None of this is meant directly as a criticism of conservatism. Conservatism can be used in the service of beneficial social orders just as easily with destructive social orders. The deal conservatives and liberals have is the following. Liberals won’t do an all out assault on the symbolic conflation that holds social order together and conservatives will incorporate liberalism into the social order so as to strengthen it. Whether this is a good deal, whether this is symbiosis or codependency (certainly not opposing ideologies in a simplistic sense) is another matter. I offer it just as an observation and analysis of how  society seems to operate.

So, it is all comes down to social order. That is what all of civilization is about. The precariousness of civilization helps me understand the mysterious and hidden nature of conservatism. I have a basic respect for the function it serves.

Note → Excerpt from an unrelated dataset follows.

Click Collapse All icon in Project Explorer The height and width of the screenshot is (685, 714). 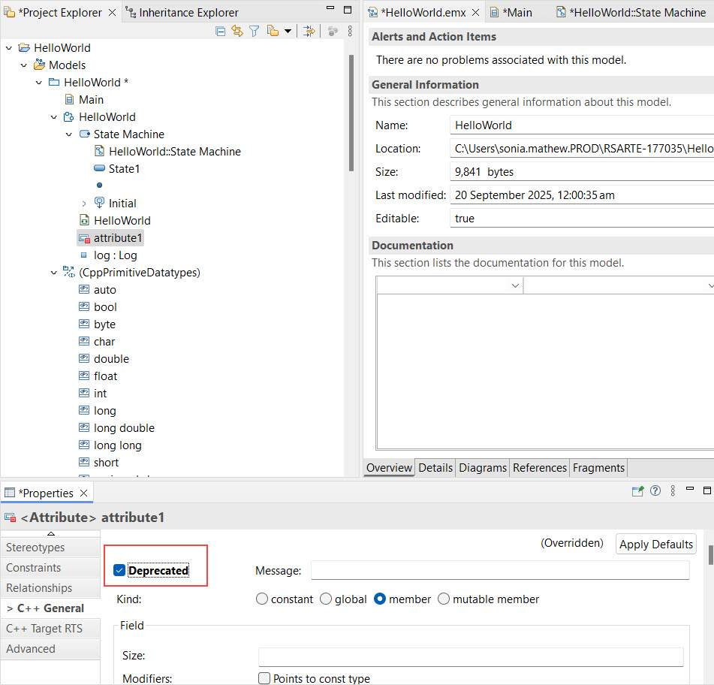click(x=220, y=31)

I’ll end as I began with some questions:

Could civilization operate differently? Or could such ways of operating serve a new kind of social order?

Conservative Focus on the Negative


Considering ideological predispositions, there is one study I came across that I’ve never focused on before. I realized it allows for useful perspective on a particular distinction and on general confusion.

The study had to do with what people focus upon. The conclusion of the results was that conservatives spend more time focusing on that which they perceive as negative whereas liberals spend more time focusing on that which they perceive as positive. Now, that is beyond interesting.

It makes sense according to other research.

Conservatives are shown to on average have a higher fear/disgust reesponse. It’s easy to see this just by observing politics where conservatives often have long lists of all the things they are against. This was obvious with the Tea Party. It can lead liberals to calling them obstructionists.

Liberals, on the other hand, tend to be drawn toward the new and different, toward possibility and change. Liberals often push visions of hope wtih optimism and expectation about what good can be achieved. This was heard particularly in Obama’s first campaign. But conservatives see it as naive and moreso dangerously naive.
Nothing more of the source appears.